**EXCERPTED DATA:**
========================================
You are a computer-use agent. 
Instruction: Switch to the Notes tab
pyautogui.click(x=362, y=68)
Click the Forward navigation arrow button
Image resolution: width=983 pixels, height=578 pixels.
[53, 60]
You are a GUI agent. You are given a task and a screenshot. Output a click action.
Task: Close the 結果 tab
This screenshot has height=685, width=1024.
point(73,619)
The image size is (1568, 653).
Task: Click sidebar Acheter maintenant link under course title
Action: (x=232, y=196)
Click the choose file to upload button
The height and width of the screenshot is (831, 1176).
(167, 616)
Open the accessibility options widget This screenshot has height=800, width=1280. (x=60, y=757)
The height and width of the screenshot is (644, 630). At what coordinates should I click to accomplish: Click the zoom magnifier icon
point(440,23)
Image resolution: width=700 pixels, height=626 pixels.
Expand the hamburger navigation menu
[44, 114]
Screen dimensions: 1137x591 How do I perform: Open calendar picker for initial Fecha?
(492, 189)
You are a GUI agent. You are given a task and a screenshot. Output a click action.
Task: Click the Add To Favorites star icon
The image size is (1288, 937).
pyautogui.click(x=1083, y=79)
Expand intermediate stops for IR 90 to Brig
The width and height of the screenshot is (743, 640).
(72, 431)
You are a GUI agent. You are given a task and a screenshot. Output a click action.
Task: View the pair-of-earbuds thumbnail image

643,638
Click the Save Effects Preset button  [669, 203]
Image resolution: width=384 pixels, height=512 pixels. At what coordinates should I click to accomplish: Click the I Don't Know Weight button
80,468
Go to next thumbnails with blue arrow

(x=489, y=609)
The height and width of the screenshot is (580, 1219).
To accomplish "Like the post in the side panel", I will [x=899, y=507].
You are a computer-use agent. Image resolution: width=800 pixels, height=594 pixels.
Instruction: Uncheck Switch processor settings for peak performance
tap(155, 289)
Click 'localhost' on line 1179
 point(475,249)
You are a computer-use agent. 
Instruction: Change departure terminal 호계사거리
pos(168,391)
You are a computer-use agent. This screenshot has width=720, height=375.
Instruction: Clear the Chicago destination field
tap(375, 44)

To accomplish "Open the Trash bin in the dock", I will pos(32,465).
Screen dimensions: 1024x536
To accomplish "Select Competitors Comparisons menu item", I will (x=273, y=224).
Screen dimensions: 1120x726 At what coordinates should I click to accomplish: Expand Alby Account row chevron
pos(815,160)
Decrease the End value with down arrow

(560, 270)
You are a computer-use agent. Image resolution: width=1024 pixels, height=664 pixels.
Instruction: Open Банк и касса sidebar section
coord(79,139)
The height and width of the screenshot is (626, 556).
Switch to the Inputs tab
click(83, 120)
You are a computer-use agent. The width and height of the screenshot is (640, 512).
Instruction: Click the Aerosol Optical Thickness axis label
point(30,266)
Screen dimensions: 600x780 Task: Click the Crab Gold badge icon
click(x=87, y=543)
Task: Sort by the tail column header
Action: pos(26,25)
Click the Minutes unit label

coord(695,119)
========================================
**YOUR TASK:** Set down each line exactly as it appears in the data.

**ANSWER BELOW:**
You are a computer-use agent. 
Instruction: Switch to the Notes tab
pyautogui.click(x=362, y=68)
Click the Forward navigation arrow button
Image resolution: width=983 pixels, height=578 pixels.
[53, 60]
You are a GUI agent. You are given a task and a screenshot. Output a click action.
Task: Close the 結果 tab
This screenshot has height=685, width=1024.
point(73,619)
The image size is (1568, 653).
Task: Click sidebar Acheter maintenant link under course title
Action: (x=232, y=196)
Click the choose file to upload button
The height and width of the screenshot is (831, 1176).
(167, 616)
Open the accessibility options widget This screenshot has height=800, width=1280. (x=60, y=757)
The height and width of the screenshot is (644, 630). At what coordinates should I click to accomplish: Click the zoom magnifier icon
point(440,23)
Image resolution: width=700 pixels, height=626 pixels.
Expand the hamburger navigation menu
[44, 114]
Screen dimensions: 1137x591 How do I perform: Open calendar picker for initial Fecha?
(492, 189)
You are a GUI agent. You are given a task and a screenshot. Output a click action.
Task: Click the Add To Favorites star icon
The image size is (1288, 937).
pyautogui.click(x=1083, y=79)
Expand intermediate stops for IR 90 to Brig
The width and height of the screenshot is (743, 640).
(72, 431)
You are a GUI agent. You are given a task and a screenshot. Output a click action.
Task: View the pair-of-earbuds thumbnail image

643,638
Click the Save Effects Preset button  [669, 203]
Image resolution: width=384 pixels, height=512 pixels. At what coordinates should I click to accomplish: Click the I Don't Know Weight button
80,468
Go to next thumbnails with blue arrow

(x=489, y=609)
The height and width of the screenshot is (580, 1219).
To accomplish "Like the post in the side panel", I will [x=899, y=507].
You are a computer-use agent. Image resolution: width=800 pixels, height=594 pixels.
Instruction: Uncheck Switch processor settings for peak performance
tap(155, 289)
Click 'localhost' on line 1179
 point(475,249)
You are a computer-use agent. 
Instruction: Change departure terminal 호계사거리
pos(168,391)
You are a computer-use agent. This screenshot has width=720, height=375.
Instruction: Clear the Chicago destination field
tap(375, 44)

To accomplish "Open the Trash bin in the dock", I will pos(32,465).
Screen dimensions: 1024x536
To accomplish "Select Competitors Comparisons menu item", I will (x=273, y=224).
Screen dimensions: 1120x726 At what coordinates should I click to accomplish: Expand Alby Account row chevron
pos(815,160)
Decrease the End value with down arrow

(560, 270)
You are a computer-use agent. Image resolution: width=1024 pixels, height=664 pixels.
Instruction: Open Банк и касса sidebar section
coord(79,139)
The height and width of the screenshot is (626, 556).
Switch to the Inputs tab
click(83, 120)
You are a computer-use agent. The width and height of the screenshot is (640, 512).
Instruction: Click the Aerosol Optical Thickness axis label
point(30,266)
Screen dimensions: 600x780 Task: Click the Crab Gold badge icon
click(x=87, y=543)
Task: Sort by the tail column header
Action: pos(26,25)
Click the Minutes unit label

coord(695,119)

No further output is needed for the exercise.